1. add_wf: This argument adds a JRM workflow to the FireWorks database. 2. get_wf: This argument retrieves the table of workflows from the FireWorks database. 3. delete_wf: This argument removes a specific workflow from the FireWorks database.

Walltime Discrepancy Between JRM and Slurm Job

The JIRIAF_WALLTIME variable in FireWorks/gen_wf.py is intentionally set to be 60 seconds less than the walltime of the Slurm job. This is to ensure that the JRM has enough time to initialize and start running.

Once JIRIAF_WALLTIME expires, the JRM will be terminated. The commands for tracking the walltime and terminating the JRM are explicitly defined in the FireWorks/gen_wf.py file, as shown below:

sleep $JIRIAF_WALLTIME
echo "Walltime $JIRIAF_WALLTIME has ended. Terminating the processes."
pkill -f "./start.sh"

Network Map

Ports used in the JRM deployment:

  • 27017: MongoDB port
  • 8888: SSH connection port
  • API_SERVER_PORT: K8s API server port
  • 10250: JRM port

SSH tunnelings: On the local machine JIRIAF2301, we establish three essential SSH connections to login04 on Perlmutter when deploying JRMs: 1. 27017:localhost:27017 for MongoDB 2. API_SERVER_PORT:localhost:API_SERVER_PORT for K8s API server 3. *10250:localhost:KUBELET_PORT for JRM metrics

If there is custom_metrics_ports set in the main.sh script, we establish SSH tunneling for custom metrics ports on the local. *x:localhost:x means that the port x has to be available on the local machine.

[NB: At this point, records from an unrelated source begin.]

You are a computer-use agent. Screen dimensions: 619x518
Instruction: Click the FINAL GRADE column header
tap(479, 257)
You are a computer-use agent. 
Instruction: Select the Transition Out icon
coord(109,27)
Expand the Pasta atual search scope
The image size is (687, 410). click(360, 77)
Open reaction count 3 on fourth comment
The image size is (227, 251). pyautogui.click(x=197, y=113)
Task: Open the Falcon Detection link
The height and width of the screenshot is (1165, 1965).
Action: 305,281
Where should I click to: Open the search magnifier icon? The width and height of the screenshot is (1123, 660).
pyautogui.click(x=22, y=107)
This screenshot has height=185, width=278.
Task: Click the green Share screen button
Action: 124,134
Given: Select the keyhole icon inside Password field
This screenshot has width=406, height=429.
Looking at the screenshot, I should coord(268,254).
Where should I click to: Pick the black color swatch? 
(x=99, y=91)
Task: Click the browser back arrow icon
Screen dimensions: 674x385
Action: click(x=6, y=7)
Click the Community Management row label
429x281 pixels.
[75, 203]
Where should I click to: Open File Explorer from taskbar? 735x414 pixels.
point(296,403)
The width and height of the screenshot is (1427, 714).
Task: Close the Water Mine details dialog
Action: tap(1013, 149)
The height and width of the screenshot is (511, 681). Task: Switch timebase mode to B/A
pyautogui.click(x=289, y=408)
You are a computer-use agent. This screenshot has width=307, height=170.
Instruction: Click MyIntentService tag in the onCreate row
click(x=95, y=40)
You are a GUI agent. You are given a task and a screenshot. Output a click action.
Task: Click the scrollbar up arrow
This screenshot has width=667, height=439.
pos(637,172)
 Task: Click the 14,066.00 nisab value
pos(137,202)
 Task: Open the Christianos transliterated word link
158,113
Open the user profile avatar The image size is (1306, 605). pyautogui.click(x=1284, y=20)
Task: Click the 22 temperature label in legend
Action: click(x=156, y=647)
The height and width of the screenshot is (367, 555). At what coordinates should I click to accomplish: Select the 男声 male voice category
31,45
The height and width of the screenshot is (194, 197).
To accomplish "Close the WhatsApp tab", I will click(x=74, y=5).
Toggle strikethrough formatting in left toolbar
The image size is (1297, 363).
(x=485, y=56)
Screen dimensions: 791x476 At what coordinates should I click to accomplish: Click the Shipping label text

One the compute node, we establish SSH tunneling for K8s API server and JRM metrics.

Figure

Network Map


To-do

  • [ ] Add a feature to delete the ports. One can identify the ports by checking the database and searching for the Completed fireworks.
  • [ ] Automatically generate a prometheus configuration file with mapped ports of custom metrics. This will help in monitoring the custom metrics of JRMs.